For our last exploration, let’s add some color to the table! The data_color() function allows us to add colors to the cells of our table. The colors can be added to every cell (like shown below) or only added to select cells (based on a condition that is checked for the rows).

penguins |> 
  select(-c(sex, year, island), 
         body_mass_g, 
         bill_depth_mm, 
         bill_length_mm, 
         flipper_length_mm) |> 
  group_by(species) |>
  summarize(
    across(.cols = c(bill_length_mm, bill_depth_mm, flipper_length_mm, body_mass_g), 
           .fns = ~mean(.x, na.rm = TRUE), 
           .names = "{.col}_mean"
           )
    ) |> 
  gt() |> 
  fmt_number(columns = -species, 
             decimals = 2) |> 
  tab_spanner(
    label = "Bill Measurements",
    columns = c(bill_length_mm_mean, bill_depth_mm_mean)
  ) |> 
  tab_spanner(
    label = "Flipper Measurements",
    columns = flipper_length_mm_mean
  ) |> 
  tab_spanner(
    label = "Body Mass Measurements",
    columns = body_mass_g_mean
  ) |> 
  cols_label(
    bill_length_mm_mean = "Mean Length (mm)",
    bill_depth_mm_mean = "Mean Depth (mm)",
    flipper_length_mm_mean = "Mean Length (mm)", 
    body_mass_g_mean = "Mean Mass (g)", 
    species = "Penguin Species"
    ) |> 
  data_color(
    method = "numeric",
    palette = "PuOr", 
    reverse = TRUE
  )
Penguin Species
Bill Measurements
Flipper Measurements
Body Mass Measurements
Mean Length (mm) Mean Depth (mm) Mean Length (mm) Mean Mass (g)
Adelie 38.79 18.35 189.95 3,700.66
Chinstrap 48.83 18.42 195.82 3,733.09
Gentoo 47.50 14.98 217.19 5,076.02

Now go forth and make great tables!

Check-inCheck In
  1. The tab_style() function allows you to modify which aspects of a table?
  • title
  • subtitle
  • text of the cells
  • fill of the cells
  • borders of the cells
  • column labels
  • row group labels
  • footnotes
  • source notes
  • none of the above
  • all of the above
  1. To specify multiple styles in the style argument of tab_style(), the styles must be specified as a [vector / dataframe / list].

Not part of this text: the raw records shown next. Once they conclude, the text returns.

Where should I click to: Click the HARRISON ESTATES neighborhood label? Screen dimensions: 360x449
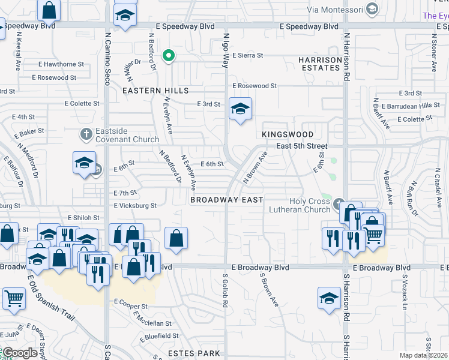point(320,64)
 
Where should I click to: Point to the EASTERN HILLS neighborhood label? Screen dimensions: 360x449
point(155,91)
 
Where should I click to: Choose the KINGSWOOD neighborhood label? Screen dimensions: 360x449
point(288,134)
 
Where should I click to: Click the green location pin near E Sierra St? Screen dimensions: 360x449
point(169,57)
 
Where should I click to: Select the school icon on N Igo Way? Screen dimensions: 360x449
point(240,109)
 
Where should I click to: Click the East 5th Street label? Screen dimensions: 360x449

  2. Is it possible to specify multiple locations for the styles to be applied?

  • Yes
  • No
  • Only if they can be selected with the same cells_XXXX() function.
  1. There are two ways to create row groups in gt(). One option is to use group_by() [before / after] inputting the data into gt(). The second option is to use tab_row_group() [before / after] inputting the data into gt().

  2. The cols_label() function is the only way to change the names of columns in a gt() table.